A meteorologist retained by plaintiffs prepared a report concluding that the weather conditions at the time of Mrs. Tameru’s fall were “consistent” with the “presence of black ice.” App. 178 (emphasis in original). He further opined that “[biased upon the testimony of Cabell Brown, the area he identified as being wet, would have been icy based upon the prevailing weather conditions.” Id. Analyzing the temperature data for the day in question, he stated that the temperature in the area “cooled to the freezing point of water (i.e., 32°) by 8:00 p.m.,” and that “[a]ny meltwater that formed earlier in the day from the melting of snow and ice ... began to freeze at this time.” App. 175. The temperature was reported to be 34 degrees at 7:00 p.m., 32 degrees at 8:00 p.m., 32 degrees at 9:00 p.m., 31 degrees at 10:00 p.m., and 30 degrees at 11:00 p.m. App. 176. “The temperature remained below freezing through midnight,” and thus he concluded that any melted water would be expected to remain frozen. App. 175.

Plaintiffs commenced this action in the Philadelphia County Court of Common Pleas, and the original defendants2 removed the case to federal court. The hotel moved for summary judgment, and on September 11, 2008, 2008 WL 4272637, the District Court granted the motion. The District Court determined that plaintiffs had failed to produce evidence that the hotel had actual or constructive notice of the condition that caused plaintiffs’ alleged injuries.

II.

The District Court had jurisdiction pursuant to 28 U.S.C. §§ 1332(a) & 1441(a), and this Court has jurisdiction pursuant to. 28 U.S.C. § 1291.
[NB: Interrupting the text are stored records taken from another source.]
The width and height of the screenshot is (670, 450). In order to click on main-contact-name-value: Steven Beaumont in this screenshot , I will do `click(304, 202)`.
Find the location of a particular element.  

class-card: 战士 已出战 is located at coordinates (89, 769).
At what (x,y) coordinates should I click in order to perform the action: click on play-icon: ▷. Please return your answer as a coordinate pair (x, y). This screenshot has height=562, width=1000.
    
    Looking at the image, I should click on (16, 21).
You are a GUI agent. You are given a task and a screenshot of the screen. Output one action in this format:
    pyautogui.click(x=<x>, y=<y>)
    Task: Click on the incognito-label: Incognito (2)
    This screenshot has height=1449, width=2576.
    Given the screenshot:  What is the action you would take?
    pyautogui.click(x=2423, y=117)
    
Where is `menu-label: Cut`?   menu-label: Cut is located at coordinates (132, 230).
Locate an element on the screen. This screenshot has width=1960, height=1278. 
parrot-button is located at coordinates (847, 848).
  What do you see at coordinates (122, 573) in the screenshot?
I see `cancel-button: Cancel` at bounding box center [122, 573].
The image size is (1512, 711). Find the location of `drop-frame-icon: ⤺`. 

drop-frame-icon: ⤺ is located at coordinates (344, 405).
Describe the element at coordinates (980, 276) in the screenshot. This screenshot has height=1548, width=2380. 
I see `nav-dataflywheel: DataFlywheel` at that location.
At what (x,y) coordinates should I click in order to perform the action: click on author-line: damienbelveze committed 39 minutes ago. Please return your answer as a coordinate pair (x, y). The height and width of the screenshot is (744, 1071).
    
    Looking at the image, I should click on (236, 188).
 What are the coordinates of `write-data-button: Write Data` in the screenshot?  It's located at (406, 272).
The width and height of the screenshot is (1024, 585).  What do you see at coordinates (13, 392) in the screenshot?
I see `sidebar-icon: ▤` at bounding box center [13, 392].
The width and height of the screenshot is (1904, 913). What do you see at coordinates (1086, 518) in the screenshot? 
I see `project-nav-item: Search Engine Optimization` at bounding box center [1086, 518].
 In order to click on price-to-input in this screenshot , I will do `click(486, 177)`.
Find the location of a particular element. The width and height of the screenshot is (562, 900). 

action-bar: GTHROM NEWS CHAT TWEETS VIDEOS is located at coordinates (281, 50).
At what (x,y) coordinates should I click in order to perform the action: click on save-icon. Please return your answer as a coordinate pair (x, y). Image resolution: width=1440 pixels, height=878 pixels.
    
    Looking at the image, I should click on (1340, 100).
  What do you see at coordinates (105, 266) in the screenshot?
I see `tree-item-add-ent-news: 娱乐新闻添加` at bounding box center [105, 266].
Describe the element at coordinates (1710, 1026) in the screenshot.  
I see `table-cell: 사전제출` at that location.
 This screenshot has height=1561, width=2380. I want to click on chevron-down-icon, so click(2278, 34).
This Court reviews the District Court’s grant of summary judgment de novo, applying the same standard that the District Court was obligated to apply. Gonzalez v. AMR, 549 F.3d 219, 223 (3d Cir.2008). “Summary judgment is appropriate only where there is no genuine issue of material fact and the moving party is entitled to judgment as a matter of law.” Id. (citation omitted). See Fed.R.Civ.P. 56(c). On summary judgment, “we must view the facts in the light most favorable to the non-moving party, and draw all reasonable inferences therefrom in that party’s favor.” New Jersey Transit Corp. v. Harsco Corp., 497 F.3d 323, 326 (3d Cir.2007) (citation omitted).

III.

“The mere fact that an accident occurred does not give rise to an inference that the injured person was the victim of negligence.” Swift v. Northeastern Hospital of Philadelphia, 456 Pa.Super. 330, 690 A.2d 719, 722 (1997). To establish a negligence claim, a plaintiff must prove “four elements: (1) a duty or obligation recognized by law; (2) a breach of that duty; (3) a causal connection between the conduct and the resulting injury; and (4) actual damages.” Id. Under section 343 of the Restatement (Second) of Torts, which in Pennsylvania defines the duty that a possessor of property owes to a business invitee, a possessor of property is only liable for injuries to a patron caused by a dangerous condition on the premises if he “knows of or reasonably should have known of the condition.” Swift, 690 A.2d at 722 (citing Blackman v. Federal Realty Inv. Trust, 444 Pa.Super. 411, 664 A.2d 139, 142 (1995)). Therefore, an “invitee [740]*740must prove either the [defendant] had a hand in creating the harmful condition, or [it] had actual or constructive notice of such condition.” Id. (citing Moultrey v. Great A & P Tea Co., 281 Pa.Super. 525, 422 A.2d 593, 598 (Pa.1980)).

Without any evidence that the ice was observable for any significant period of time prior to the accident, a jury may not reasonably infer that the hotel had constructive notice of the hazardous condition. See Saldana v. Kmart Corp., 260 F.3d 228, 232 (3d Cir.2001) (“Circumstantial evidence that a substance was left on the floor for an inordinate period of time can be enough to constitute negligence,” but plaintiffs failure to present evidence that the condition lasted “for some minimum amount of time before the accident” justified granting summary judgment for the defendant); Gales v. United States, 617 F.Supp.